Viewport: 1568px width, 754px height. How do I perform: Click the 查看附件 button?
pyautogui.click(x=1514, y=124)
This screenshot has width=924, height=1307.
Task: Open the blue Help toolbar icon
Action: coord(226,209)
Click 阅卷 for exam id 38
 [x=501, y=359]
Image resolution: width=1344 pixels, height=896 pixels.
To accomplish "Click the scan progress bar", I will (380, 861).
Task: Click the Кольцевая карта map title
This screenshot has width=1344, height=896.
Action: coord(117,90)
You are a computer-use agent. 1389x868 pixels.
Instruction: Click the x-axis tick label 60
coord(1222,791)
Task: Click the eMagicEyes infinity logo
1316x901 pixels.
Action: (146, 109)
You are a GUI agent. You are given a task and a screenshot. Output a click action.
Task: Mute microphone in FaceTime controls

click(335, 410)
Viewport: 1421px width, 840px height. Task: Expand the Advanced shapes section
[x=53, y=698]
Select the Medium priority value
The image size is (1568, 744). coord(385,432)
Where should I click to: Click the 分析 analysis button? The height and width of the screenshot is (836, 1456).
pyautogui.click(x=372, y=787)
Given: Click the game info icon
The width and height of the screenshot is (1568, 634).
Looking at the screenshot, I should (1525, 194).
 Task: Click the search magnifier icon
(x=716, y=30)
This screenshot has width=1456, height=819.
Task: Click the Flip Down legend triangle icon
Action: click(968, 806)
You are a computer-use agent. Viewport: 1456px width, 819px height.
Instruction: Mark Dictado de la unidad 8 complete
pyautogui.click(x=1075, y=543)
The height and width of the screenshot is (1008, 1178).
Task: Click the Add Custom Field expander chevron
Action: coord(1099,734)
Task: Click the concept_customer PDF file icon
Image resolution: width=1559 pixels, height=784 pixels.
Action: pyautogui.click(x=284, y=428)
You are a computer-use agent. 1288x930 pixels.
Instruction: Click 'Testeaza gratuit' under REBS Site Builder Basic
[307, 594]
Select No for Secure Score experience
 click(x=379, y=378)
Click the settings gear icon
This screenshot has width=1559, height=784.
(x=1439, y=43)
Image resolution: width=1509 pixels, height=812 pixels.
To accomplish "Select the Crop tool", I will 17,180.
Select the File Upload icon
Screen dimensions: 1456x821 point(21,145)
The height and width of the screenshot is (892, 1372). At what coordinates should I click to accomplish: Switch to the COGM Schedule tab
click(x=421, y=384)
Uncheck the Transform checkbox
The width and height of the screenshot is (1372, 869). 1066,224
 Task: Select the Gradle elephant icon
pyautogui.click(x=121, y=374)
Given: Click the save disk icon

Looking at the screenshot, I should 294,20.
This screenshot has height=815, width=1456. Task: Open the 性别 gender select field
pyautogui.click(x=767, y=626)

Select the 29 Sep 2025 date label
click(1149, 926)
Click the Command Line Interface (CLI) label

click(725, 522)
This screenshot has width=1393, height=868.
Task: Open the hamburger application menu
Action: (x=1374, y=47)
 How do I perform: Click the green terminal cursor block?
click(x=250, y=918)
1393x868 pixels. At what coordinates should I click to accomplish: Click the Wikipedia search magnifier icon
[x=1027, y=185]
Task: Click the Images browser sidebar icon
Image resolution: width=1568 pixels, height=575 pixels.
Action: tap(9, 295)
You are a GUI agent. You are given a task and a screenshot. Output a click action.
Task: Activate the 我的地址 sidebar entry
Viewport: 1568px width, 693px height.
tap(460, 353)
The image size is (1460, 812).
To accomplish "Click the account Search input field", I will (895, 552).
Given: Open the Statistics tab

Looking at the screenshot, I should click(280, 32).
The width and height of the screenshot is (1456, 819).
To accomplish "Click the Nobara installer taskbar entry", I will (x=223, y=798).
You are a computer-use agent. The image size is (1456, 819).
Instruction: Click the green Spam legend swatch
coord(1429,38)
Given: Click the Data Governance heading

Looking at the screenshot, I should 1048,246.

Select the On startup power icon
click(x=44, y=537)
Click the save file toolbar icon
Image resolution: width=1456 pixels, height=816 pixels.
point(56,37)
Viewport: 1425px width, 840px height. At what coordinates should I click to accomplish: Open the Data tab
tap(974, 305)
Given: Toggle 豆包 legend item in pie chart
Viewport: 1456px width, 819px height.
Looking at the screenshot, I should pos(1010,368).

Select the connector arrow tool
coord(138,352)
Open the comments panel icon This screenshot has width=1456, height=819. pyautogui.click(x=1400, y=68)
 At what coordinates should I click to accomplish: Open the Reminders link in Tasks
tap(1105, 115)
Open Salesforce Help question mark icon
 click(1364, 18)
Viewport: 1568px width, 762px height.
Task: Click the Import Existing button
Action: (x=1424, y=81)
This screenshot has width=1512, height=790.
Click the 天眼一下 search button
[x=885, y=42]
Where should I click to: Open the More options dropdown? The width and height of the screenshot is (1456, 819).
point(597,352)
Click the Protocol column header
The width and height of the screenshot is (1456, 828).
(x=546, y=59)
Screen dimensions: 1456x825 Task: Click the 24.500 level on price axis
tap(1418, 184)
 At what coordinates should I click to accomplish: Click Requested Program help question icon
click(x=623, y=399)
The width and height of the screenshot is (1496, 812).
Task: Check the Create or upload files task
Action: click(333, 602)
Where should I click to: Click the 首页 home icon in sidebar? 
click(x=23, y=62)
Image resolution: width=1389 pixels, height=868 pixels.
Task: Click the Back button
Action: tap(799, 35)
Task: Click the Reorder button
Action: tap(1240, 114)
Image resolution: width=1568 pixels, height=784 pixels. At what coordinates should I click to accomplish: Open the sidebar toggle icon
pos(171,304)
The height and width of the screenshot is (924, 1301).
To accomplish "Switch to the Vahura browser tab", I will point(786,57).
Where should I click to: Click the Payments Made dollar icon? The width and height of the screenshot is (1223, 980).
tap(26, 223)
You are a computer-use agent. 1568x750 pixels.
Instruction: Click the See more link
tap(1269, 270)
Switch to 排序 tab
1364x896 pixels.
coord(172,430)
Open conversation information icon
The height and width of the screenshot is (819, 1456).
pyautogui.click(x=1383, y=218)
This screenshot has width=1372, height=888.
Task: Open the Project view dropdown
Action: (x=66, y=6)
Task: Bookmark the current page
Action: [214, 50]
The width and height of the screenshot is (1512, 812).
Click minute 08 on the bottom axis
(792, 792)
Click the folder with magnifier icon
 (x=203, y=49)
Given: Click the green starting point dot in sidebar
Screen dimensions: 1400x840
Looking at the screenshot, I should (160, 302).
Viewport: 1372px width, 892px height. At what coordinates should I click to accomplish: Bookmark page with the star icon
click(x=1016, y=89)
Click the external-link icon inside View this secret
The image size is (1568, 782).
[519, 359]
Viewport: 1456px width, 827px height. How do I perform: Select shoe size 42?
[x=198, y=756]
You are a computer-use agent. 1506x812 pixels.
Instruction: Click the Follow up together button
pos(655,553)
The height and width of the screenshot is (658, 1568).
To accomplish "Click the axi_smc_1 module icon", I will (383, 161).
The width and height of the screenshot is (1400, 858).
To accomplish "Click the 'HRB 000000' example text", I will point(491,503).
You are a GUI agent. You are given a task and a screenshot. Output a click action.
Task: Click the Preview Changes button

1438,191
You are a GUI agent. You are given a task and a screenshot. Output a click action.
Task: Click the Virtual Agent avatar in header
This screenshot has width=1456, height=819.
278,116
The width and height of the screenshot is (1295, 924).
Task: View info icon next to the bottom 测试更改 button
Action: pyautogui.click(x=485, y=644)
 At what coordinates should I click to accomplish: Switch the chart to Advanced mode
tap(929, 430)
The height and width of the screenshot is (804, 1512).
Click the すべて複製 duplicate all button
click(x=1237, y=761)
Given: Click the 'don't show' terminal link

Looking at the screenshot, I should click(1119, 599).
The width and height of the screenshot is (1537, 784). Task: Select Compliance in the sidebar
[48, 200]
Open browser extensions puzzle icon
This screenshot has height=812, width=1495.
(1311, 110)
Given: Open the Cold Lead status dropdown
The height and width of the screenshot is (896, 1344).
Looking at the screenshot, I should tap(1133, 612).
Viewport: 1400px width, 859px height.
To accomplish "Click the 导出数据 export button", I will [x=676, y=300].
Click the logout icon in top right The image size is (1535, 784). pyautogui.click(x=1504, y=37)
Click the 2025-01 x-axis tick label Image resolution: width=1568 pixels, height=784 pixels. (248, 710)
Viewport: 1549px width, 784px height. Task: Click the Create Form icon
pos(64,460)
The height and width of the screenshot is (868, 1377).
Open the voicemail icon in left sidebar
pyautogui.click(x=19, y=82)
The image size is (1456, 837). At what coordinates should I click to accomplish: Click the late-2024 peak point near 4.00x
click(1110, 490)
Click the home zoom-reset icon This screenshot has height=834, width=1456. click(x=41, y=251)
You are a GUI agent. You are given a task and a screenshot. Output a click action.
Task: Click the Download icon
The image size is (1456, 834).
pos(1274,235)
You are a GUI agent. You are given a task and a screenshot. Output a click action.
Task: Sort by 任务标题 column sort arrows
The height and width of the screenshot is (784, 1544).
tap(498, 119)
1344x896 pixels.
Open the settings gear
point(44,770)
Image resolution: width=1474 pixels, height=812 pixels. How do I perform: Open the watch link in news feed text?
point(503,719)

□ □ □ □ □

YOUR ASSIGNMENT ▸ Referring to the material above, set down exactly the lines between the line with "Screen dimensions: 1456x825" and the line with "Switch to 排序 tab", inclusive, and no other lines.

WORKED SOLUTION ▸
Screen dimensions: 1456x825 Task: Click the 24.500 level on price axis
tap(1418, 184)
 At what coordinates should I click to accomplish: Click Requested Program help question icon
click(x=623, y=399)
The width and height of the screenshot is (1496, 812).
Task: Check the Create or upload files task
Action: click(333, 602)
Where should I click to: Click the 首页 home icon in sidebar? 
click(x=23, y=62)
Image resolution: width=1389 pixels, height=868 pixels.
Task: Click the Back button
Action: tap(799, 35)
Task: Click the Reorder button
Action: tap(1240, 114)
Image resolution: width=1568 pixels, height=784 pixels. At what coordinates should I click to accomplish: Open the sidebar toggle icon
pos(171,304)
The height and width of the screenshot is (924, 1301).
To accomplish "Switch to the Vahura browser tab", I will point(786,57).
Where should I click to: Click the Payments Made dollar icon? The width and height of the screenshot is (1223, 980).
tap(26, 223)
You are a computer-use agent. 1568x750 pixels.
Instruction: Click the See more link
tap(1269, 270)
Switch to 排序 tab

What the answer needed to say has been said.